- _Supplied data_
---*---
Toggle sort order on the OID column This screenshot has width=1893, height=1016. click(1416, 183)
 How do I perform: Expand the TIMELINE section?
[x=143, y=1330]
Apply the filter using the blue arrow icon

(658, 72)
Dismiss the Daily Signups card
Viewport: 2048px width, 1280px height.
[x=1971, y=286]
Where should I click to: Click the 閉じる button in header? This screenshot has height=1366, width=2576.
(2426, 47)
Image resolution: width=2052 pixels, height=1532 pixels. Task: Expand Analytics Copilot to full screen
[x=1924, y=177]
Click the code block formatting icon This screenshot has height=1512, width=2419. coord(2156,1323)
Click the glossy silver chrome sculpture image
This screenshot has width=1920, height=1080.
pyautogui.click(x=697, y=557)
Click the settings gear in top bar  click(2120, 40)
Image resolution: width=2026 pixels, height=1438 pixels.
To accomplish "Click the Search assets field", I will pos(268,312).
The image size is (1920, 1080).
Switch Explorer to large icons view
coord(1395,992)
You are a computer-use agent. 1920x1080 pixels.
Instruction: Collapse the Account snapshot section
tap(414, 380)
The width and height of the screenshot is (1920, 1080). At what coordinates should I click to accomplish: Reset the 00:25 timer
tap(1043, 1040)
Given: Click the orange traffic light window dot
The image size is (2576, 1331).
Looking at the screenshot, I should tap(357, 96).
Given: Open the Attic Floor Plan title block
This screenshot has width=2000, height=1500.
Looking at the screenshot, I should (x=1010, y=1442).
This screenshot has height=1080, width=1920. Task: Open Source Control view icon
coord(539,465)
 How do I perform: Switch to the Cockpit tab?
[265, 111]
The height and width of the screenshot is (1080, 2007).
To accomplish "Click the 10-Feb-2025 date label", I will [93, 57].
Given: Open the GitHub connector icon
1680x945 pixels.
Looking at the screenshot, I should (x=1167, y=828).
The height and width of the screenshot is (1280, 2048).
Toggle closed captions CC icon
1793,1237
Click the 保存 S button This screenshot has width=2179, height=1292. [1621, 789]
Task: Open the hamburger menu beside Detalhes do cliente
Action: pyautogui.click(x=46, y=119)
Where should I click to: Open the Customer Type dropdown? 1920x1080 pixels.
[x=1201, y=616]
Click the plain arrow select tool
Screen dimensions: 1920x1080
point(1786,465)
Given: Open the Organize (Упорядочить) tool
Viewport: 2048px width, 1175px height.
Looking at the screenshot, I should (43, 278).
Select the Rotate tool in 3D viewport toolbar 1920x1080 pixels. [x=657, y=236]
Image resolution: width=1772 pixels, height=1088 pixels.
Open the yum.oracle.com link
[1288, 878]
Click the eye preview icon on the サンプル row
---*---
Copy the lines above exactly, beginning at the line that has "This screenshot has height=1080, width=1920." and stopping after the line that has "Given: Open the GitHub connector icon", and omit the rest.

- _Answer to this task_
This screenshot has height=1080, width=1920. Task: Open Source Control view icon
coord(539,465)
 How do I perform: Switch to the Cockpit tab?
[265, 111]
The height and width of the screenshot is (1080, 2007).
To accomplish "Click the 10-Feb-2025 date label", I will [93, 57].
Given: Open the GitHub connector icon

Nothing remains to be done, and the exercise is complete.